■ Materials provided ■

..............................

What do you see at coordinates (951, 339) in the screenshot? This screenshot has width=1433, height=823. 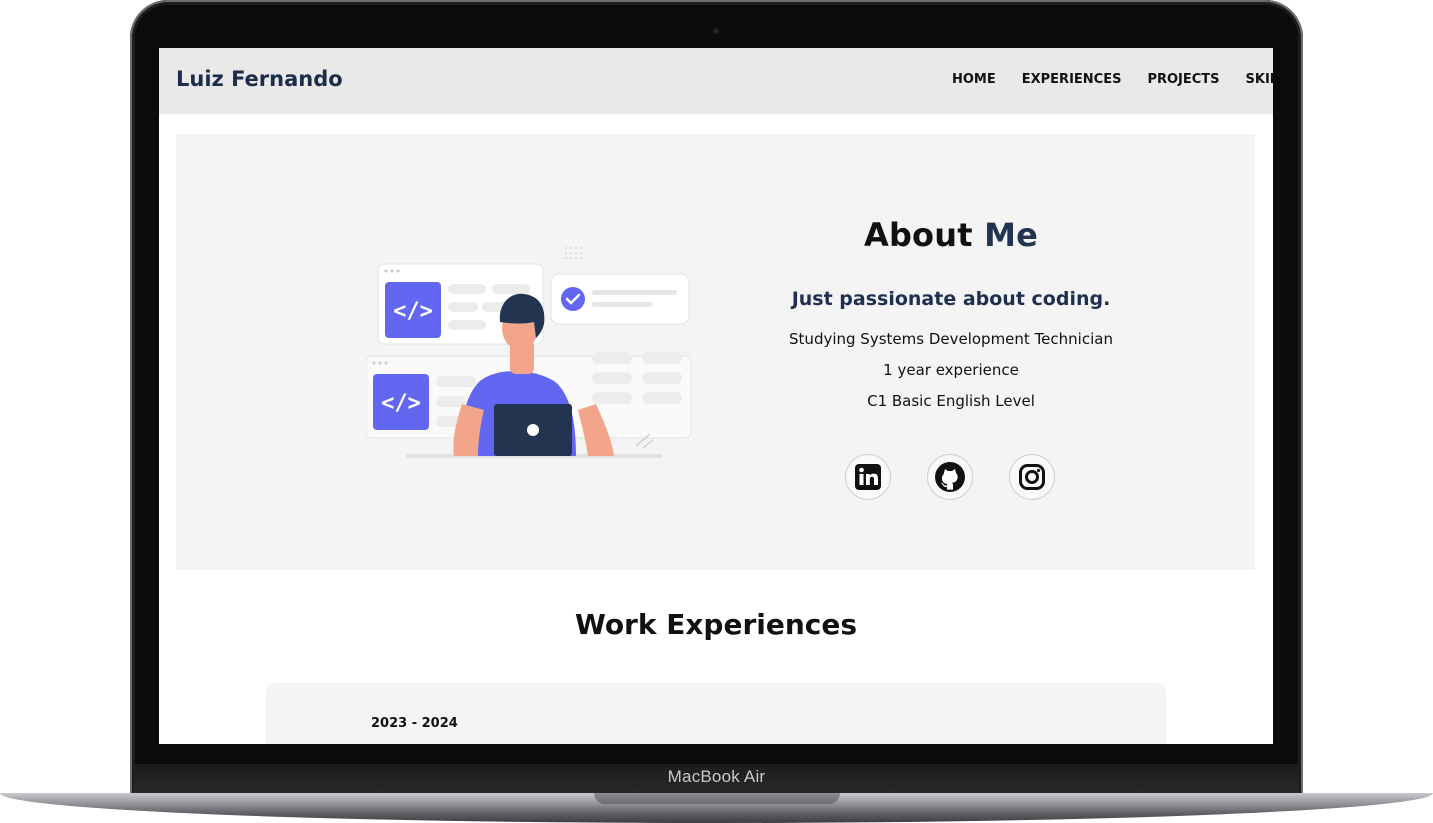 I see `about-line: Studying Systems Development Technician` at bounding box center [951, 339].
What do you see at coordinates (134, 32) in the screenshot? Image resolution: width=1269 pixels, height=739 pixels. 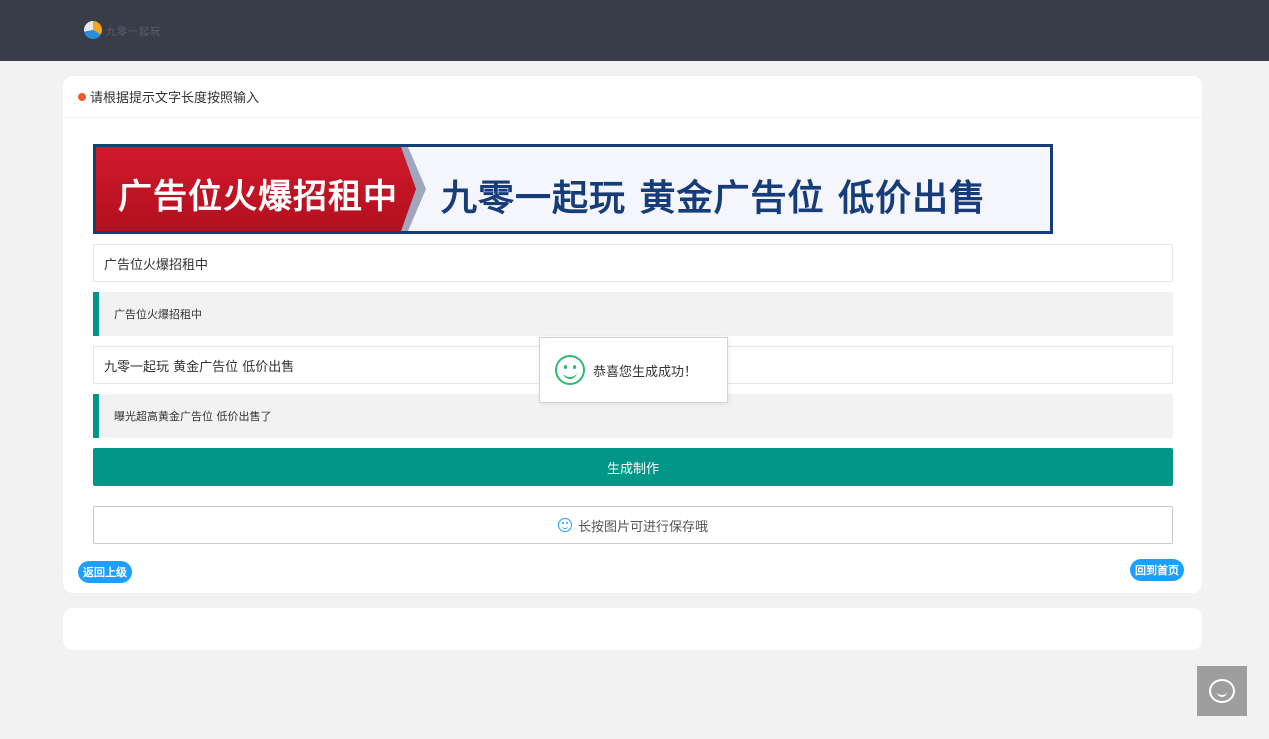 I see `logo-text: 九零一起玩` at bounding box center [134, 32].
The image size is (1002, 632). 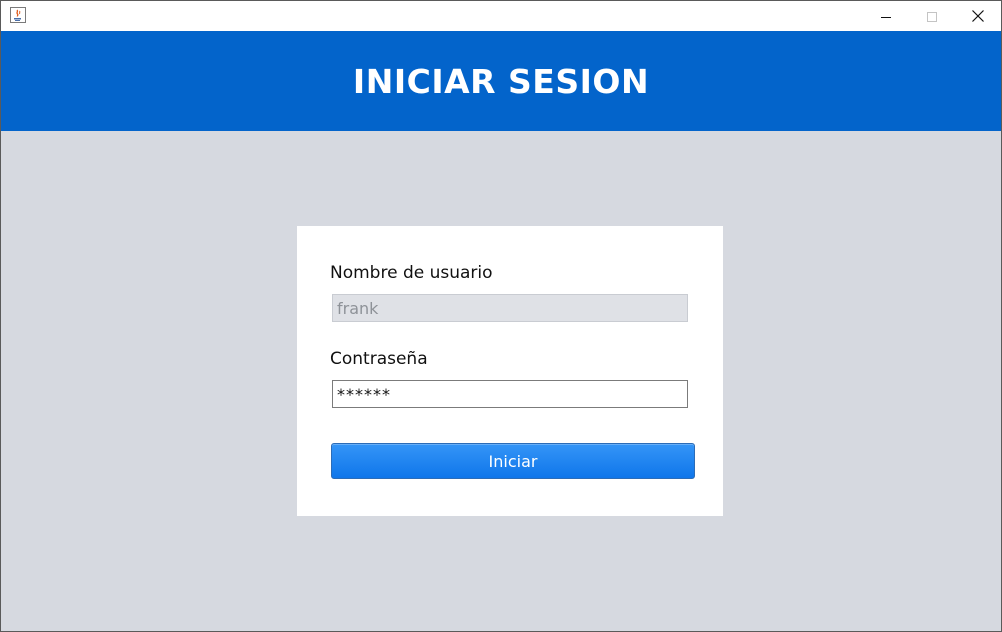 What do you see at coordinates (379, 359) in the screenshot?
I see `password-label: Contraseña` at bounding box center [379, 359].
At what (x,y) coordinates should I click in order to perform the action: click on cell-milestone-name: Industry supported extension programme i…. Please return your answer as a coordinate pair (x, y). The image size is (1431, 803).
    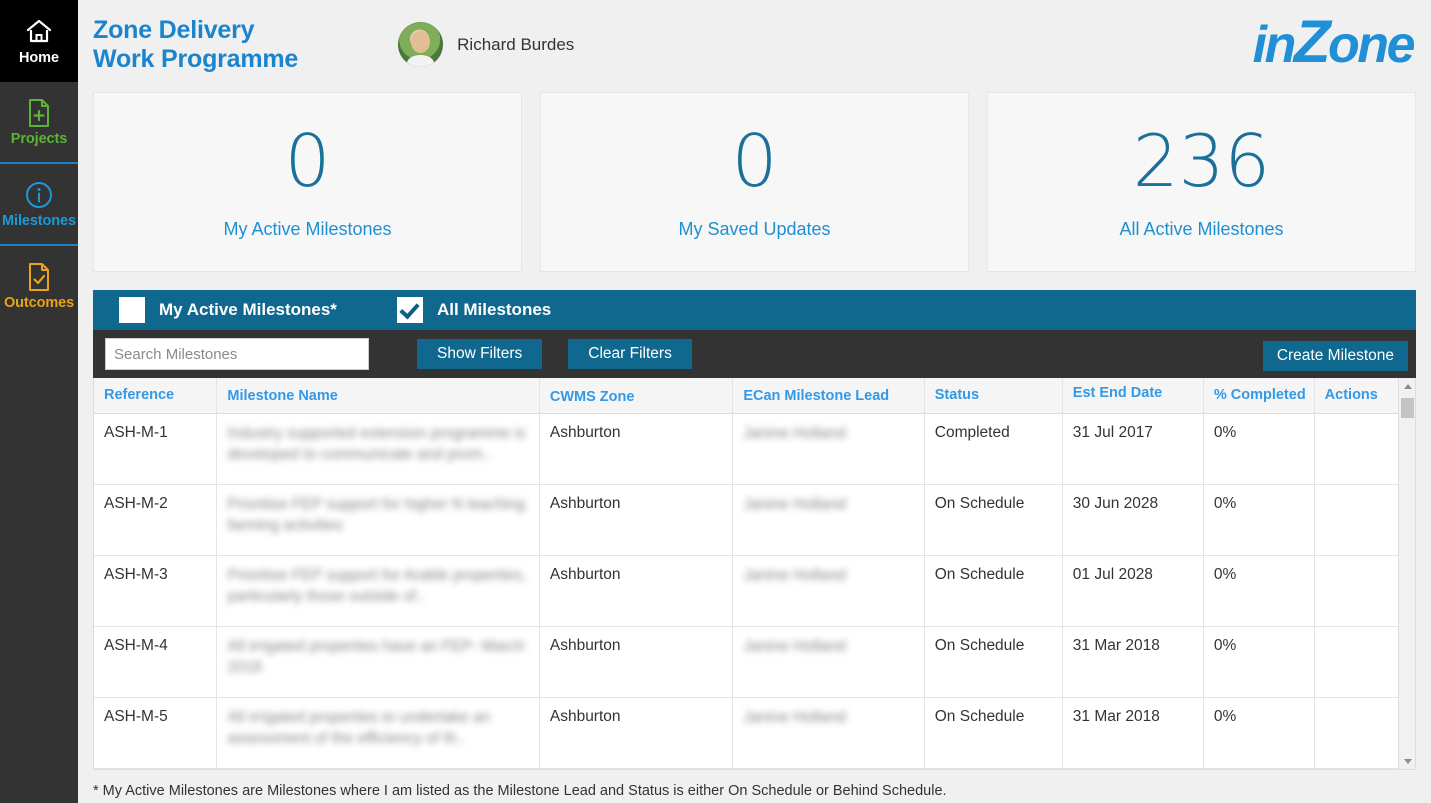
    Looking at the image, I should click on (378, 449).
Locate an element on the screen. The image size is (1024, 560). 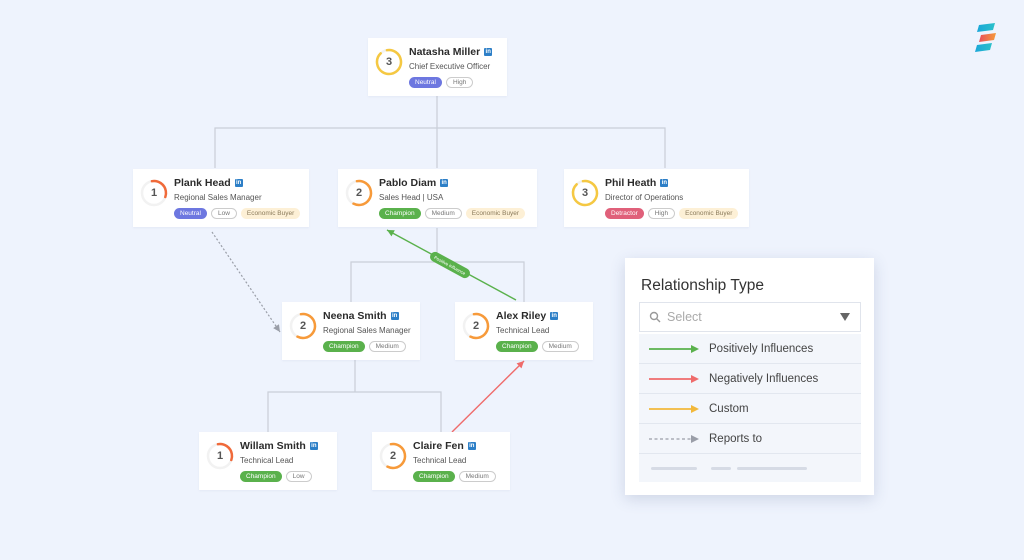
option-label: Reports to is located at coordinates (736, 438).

..............................

■ Exercise aim ■
Swap "screen" for "display" in the lines starting at the one that contains "Locate an element" and ending at the end of the material, keeping everything else unchanged and leaving the pictures out of your answer.

■ Output of the exercise ■
Locate an element on the display. The image size is (1024, 560). 
option-label: Reports to is located at coordinates (736, 438).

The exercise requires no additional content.